REQUIRED TASK A – In the passage on BC algorithm performance, rewrite the part starting with "The TurboBC-scCSC algorithm showed" and going on through "speedup and MTEPs.", swapping "ligra library" for "Ligra framework" wherever it occurs.
REQUIRED TASK B – Write what comes next in the passage on BC algorithm performance, picking up after its last sentence.

TEXT SHOWN –
• • • •
The TurboBC-scCSC algorithm showed the best performance for the ten regular graphs in Table 1, obtaining up to 472 MTEPs, as well as a maximum of 37.8x and an average of 17.4x speedup over the sequential code, a maximum of 2.7x and an average of 2.2x speedup over the the BC algorithm available in the gunrock library, and a maximum of 2.6x and an average of 1.8x speedup over the BC algorithm available in the ligra library. The scale free metrics sc f for these group of regular graphs varied in the range [1,208] and 80 % of the graphs had a value below 15 for this metric. The depth (d) of the BFS tree was below 100 for 80 % of the graphs in this group, and for these graphs, the TurboBC-scCSC algorithm obtained the maximum values of speedup and MTEPs.
For the ten regular graphs in Table 2, the TurboBC-scCOOC algorithm showed the best performance. This algorithm obtained up to 1000 MTEPs, a maximum of 48.4x and an average of 28.7x speedup over the sequential code, a maximum of 2.1x and average of 1.3x speedup over the the BC algorithm available in the gunrock library, and a maximum of 3.6x and an average of 2.2x speedup over the BC algorithm available in the ligra library. The scale free metrics sc f for these group of regular graphs was in the range [2,224] and 80 % of the graphs have a value less than 100 for this metric. Our experiments also showed that for the last four graphs in Table 2 with vertices with a maximum degree much higher than the mean value, the TurboBC-scCOOC based on the COOC format had a better performance than the TurboBC algorithms based on the CSC format, and also than the corresponding algorithms in the ligra library, asserting that the COOC format results in scalar algorithms that are less affected for vertices with high degrees as compared to scalar algorithms based on the CSC format.
4.2. Experimental results for irregular graphs
This section summarizes the results of the experiments performed to compute the BC of one vertex on the nine irregular undirected graphs given in Table 3. The scale free metrics sc f for these group of graphs varied in the range [5846,651837], and as expected, the best performance on the computation of BC for these graphs was obtained by the TurboBC-veCSC algorithm. This algorithm obtained up to 18.5 GTEPs, as well as a maximum of 53.1x and an average of 34.7x speedup over the sequential code, a maximum of 2.7x and an average of 1.5x speedup over the the BC algorithm available in the gunrock library, and a maximum of 5.2x and an average of 2.7x speedup over the BC algorithm available in the ligra library. The TurboBC-veCSC algorithm obtained the maximum values of speedup and MTEPs for the mycielski group of graphs for which the depth (d) of the BFS tree was equal to 3.
• • • •
DATA EXCERPT –
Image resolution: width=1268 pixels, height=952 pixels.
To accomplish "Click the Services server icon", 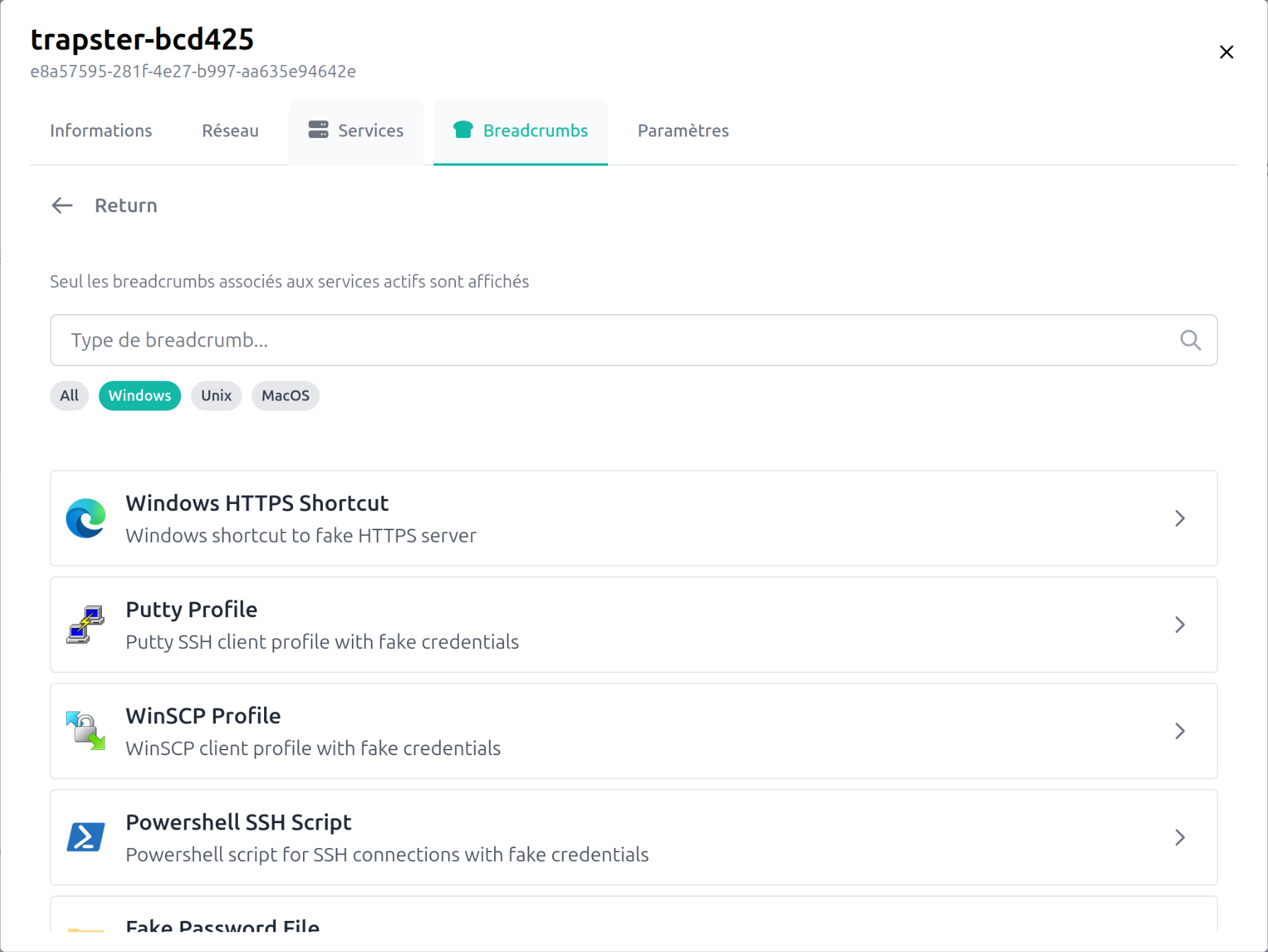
• • • •
WRITTEN REPLY A –
The TurboBC-scCSC algorithm showed the best performance for the ten regular graphs in Table 1, obtaining up to 472 MTEPs, as well as a maximum of 37.8x and an average of 17.4x speedup over the sequential code, a maximum of 2.7x and an average of 2.2x speedup over the the BC algorithm available in the gunrock library, and a maximum of 2.6x and an average of 1.8x speedup over the BC algorithm available in the Ligra framework. The scale free metrics sc f for these group of regular graphs varied in the range [1,208] and 80 % of the graphs had a value below 15 for this metric. The depth (d) of the BFS tree was below 100 for 80 % of the graphs in this group, and for these graphs, the TurboBC-scCSC algorithm obtained the maximum values of speedup and MTEPs.

WRITTEN REPLY B –
Figure 5a) compares the GPU memory usage by the TurboBC-veCSC algorithm and by the BC algorithms in the gunrock library during the computation of BC for the mycielski group of irregular graphs in Table 3. Since the space complexity of the Brandes’ algorithm is O(m+n), Fig. 5a) shows that there is a linear relationship between the GPU memory usage and the sum of the number of vertices plus the number of edges of the mycielski graphs. Due to the strategy of reducing the memory footprint of the TurboBC algorithms, the memory usage of the gunrock library was up to 60 % higher than the memory usage of the TurboBC-veCSC algorithm.
The Global Memory Load Throughput (GLT) is a GPU metric that measures the rate at which the GPU global memory is accessed by an SM [7], Figure 5b) compares this metric obtained by the most important kernels of the TurboBC-veCSC algorithm, and by the kernels of the BC algorithm in the gunrock library. The theoretical maximum GLT achievable for the GPU (NVIDIA Titan Xp) used in our experiments was 575 GB/s, represented by the horizontal line in Figure 5b), the GLT obtained by the kernels in the gunrock library were substantially below this value, while the kernels in the TurboBC-veCSC algorithm obtained GLT values that were 60 % higher than the theoretical maximum GLT. Figure 5c) illustrates that the MTEPs, as function of the GLT metric, obtained by the TurboBC-veCSC algorithm were much higher than those obtained by the BC algorithms in the gunrock library.
In summary, the experimental results presented in Figure 5, showed that for a representative group of highly irregular big graphs, the TurboBC algorithms used memory more efficiently than the BC algorithms in the gunrock library.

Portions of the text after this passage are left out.